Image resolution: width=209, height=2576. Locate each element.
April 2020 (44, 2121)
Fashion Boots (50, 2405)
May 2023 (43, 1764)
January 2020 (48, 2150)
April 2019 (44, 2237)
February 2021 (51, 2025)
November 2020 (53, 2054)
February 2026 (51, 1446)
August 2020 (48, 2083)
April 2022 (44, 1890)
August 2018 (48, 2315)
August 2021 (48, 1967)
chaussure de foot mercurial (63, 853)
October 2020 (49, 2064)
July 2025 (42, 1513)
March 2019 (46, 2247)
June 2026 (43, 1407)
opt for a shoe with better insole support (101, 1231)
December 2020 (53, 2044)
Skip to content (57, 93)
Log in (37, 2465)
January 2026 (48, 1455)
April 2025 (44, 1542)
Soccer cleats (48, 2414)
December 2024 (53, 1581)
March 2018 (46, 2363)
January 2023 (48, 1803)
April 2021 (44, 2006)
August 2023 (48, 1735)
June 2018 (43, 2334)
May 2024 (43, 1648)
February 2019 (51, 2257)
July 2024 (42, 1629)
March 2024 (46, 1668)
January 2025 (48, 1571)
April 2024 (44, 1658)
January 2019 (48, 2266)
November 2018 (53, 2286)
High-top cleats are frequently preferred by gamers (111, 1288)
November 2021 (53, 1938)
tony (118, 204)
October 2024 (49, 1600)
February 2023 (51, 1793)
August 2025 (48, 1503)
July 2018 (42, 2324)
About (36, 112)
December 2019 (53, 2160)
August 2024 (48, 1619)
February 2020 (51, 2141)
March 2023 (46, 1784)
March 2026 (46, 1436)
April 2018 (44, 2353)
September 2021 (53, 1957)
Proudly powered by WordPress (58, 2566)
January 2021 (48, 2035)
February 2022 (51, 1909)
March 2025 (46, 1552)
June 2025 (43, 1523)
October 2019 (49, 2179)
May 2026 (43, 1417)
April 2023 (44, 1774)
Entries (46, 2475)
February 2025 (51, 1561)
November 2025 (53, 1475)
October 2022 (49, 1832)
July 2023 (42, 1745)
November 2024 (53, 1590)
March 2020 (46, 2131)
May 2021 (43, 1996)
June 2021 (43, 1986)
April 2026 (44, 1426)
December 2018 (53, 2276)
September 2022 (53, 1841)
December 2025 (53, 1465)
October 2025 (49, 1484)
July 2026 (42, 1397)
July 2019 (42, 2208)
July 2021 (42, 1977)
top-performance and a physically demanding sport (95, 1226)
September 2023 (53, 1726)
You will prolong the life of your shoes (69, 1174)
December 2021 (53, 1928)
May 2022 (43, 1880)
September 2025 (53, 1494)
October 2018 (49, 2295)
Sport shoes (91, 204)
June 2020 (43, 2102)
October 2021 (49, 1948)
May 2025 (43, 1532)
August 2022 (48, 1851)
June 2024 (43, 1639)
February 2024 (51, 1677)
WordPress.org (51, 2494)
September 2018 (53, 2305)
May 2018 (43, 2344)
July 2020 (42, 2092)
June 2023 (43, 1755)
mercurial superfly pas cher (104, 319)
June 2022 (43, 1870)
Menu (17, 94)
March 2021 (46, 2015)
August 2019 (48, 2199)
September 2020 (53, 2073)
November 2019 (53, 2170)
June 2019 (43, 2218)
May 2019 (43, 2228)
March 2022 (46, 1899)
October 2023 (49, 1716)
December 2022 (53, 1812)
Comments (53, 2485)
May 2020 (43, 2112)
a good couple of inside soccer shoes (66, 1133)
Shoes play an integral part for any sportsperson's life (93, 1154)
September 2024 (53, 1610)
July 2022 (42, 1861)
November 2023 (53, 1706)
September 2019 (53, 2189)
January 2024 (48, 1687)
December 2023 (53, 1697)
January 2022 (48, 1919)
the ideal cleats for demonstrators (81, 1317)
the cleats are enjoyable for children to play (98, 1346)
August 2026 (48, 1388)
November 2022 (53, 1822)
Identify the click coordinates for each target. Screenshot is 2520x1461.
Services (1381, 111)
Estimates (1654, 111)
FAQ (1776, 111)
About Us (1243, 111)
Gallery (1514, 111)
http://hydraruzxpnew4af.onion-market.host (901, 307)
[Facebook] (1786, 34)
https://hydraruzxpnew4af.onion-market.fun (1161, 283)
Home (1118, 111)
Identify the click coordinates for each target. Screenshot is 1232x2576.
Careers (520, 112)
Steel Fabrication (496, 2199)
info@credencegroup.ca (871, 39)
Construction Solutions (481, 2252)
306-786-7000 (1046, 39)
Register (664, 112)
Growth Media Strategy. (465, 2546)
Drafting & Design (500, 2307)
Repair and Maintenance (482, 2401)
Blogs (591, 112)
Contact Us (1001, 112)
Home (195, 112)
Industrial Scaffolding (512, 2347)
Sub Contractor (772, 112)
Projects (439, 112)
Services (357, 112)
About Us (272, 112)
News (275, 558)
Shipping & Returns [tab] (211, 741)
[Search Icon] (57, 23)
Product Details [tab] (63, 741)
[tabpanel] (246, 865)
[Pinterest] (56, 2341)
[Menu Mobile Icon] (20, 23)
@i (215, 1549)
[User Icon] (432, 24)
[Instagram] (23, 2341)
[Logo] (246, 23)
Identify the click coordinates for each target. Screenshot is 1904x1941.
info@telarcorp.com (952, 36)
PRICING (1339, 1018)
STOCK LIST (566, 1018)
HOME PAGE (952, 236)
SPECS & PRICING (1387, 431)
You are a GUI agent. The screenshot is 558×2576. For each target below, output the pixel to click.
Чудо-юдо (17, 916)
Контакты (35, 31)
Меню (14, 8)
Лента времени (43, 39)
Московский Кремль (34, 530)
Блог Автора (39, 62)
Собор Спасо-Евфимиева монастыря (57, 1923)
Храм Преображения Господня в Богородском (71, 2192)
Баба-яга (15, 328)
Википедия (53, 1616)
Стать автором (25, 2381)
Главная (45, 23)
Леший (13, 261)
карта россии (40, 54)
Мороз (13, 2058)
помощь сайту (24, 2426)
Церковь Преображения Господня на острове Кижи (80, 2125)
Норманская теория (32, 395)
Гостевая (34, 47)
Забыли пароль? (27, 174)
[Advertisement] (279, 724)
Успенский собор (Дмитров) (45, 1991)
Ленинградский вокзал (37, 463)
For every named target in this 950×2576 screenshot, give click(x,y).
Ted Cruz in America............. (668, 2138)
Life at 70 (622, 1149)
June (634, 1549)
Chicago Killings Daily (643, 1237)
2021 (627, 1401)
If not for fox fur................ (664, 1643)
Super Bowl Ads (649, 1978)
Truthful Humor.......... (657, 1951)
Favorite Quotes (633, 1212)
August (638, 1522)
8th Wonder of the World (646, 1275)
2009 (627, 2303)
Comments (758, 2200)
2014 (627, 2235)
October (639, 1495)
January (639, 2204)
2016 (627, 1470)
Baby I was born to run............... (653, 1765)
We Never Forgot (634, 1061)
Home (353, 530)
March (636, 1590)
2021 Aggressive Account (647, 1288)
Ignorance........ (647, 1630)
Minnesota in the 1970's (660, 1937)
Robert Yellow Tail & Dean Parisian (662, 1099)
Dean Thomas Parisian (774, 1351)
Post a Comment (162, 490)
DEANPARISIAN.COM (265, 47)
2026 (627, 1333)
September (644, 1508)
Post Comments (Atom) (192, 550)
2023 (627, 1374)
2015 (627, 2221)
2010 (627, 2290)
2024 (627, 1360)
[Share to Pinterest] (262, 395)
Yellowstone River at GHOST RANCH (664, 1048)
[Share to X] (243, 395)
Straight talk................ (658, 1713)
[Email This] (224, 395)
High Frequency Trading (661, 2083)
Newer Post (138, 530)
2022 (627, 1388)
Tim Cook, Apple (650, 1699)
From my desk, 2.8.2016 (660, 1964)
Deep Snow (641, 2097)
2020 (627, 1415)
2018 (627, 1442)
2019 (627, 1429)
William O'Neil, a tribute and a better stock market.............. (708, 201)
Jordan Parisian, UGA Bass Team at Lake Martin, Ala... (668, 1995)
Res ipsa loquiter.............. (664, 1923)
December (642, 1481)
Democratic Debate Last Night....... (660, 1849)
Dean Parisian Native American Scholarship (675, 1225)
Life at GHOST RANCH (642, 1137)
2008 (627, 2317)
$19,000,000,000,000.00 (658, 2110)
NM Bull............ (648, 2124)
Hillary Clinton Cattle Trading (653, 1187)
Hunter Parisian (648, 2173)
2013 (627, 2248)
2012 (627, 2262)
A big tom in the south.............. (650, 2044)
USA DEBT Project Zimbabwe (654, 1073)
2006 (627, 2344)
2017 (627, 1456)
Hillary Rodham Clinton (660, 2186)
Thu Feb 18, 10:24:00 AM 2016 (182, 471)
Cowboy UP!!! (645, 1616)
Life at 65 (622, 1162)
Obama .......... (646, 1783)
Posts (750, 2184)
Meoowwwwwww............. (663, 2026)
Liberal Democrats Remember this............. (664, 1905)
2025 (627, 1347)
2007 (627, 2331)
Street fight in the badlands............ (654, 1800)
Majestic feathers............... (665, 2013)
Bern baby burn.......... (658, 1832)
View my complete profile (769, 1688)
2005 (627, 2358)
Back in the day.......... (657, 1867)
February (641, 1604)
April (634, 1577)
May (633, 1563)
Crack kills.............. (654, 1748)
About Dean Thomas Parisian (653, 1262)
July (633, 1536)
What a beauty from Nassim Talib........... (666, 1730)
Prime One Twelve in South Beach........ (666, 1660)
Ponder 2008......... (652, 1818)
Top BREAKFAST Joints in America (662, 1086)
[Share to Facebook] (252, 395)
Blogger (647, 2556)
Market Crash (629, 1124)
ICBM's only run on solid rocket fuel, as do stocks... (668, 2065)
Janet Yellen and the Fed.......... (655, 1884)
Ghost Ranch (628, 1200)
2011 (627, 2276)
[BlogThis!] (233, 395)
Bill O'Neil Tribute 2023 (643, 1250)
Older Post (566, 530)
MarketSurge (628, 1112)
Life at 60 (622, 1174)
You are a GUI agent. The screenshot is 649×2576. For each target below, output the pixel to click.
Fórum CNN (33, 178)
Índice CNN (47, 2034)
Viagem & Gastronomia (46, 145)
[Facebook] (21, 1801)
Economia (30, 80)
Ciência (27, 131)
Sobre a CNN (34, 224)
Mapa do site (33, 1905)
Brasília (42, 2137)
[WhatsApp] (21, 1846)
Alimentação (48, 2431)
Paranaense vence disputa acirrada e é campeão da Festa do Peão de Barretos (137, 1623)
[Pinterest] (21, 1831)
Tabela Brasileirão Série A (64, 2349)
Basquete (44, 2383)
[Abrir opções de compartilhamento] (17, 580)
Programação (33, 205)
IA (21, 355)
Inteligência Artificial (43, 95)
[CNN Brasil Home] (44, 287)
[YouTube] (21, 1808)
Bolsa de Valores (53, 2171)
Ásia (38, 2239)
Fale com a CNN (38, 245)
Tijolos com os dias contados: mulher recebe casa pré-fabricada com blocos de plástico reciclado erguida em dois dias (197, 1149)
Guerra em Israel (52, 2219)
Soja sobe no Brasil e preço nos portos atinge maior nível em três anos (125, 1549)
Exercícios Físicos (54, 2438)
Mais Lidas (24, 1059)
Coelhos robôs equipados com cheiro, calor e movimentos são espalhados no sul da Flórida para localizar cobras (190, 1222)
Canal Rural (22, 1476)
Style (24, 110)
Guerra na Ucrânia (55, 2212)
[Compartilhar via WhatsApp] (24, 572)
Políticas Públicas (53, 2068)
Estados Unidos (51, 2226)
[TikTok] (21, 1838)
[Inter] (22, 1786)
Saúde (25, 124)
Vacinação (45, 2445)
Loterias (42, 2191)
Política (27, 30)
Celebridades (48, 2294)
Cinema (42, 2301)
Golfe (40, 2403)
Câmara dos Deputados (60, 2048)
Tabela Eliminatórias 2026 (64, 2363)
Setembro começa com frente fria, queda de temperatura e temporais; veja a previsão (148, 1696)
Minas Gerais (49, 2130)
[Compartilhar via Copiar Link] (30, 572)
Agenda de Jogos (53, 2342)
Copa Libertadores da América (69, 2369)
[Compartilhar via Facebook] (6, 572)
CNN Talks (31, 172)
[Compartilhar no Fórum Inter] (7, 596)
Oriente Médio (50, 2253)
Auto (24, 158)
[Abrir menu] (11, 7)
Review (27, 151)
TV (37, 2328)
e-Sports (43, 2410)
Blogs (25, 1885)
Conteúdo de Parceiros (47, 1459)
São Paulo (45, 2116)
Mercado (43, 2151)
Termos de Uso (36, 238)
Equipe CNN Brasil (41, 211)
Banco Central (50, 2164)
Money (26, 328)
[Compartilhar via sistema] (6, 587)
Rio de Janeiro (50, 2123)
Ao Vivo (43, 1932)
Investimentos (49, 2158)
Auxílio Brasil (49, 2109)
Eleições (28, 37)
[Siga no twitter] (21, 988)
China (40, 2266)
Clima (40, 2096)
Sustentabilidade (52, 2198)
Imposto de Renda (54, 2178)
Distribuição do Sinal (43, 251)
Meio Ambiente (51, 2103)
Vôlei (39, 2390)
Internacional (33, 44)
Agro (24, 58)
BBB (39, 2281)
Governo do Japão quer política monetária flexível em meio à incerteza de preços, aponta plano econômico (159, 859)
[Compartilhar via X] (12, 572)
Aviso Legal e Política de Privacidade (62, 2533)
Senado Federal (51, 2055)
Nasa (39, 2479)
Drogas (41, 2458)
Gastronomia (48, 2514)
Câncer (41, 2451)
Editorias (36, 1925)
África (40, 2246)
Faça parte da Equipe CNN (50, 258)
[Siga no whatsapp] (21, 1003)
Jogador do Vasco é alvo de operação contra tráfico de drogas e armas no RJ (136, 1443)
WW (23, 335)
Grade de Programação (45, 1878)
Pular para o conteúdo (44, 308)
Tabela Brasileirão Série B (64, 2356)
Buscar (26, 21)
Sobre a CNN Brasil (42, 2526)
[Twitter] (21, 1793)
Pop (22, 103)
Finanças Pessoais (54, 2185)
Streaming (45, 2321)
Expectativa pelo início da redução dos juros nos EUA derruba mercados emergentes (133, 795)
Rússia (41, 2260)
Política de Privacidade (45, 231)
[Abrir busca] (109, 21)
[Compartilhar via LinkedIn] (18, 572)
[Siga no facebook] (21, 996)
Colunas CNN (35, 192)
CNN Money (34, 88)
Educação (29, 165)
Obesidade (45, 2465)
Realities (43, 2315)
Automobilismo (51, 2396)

### Exercise
In the listing above, find the line containing "October 2020 (49, 2064)" and the line containing "May 2024 (43, 1648)", then quote both, plus every line between them, exactly as written.

### Result of this exercise
October 2020 (49, 2064)
July 2025 (42, 1513)
March 2019 (46, 2247)
June 2026 (43, 1407)
opt for a shoe with better insole support (101, 1231)
December 2020 (53, 2044)
Skip to content (57, 93)
Log in (37, 2465)
January 2026 (48, 1455)
April 2025 (44, 1542)
Soccer cleats (48, 2414)
December 2024 (53, 1581)
March 2018 (46, 2363)
January 2023 (48, 1803)
April 2021 (44, 2006)
August 2023 (48, 1735)
June 2018 (43, 2334)
May 2024 (43, 1648)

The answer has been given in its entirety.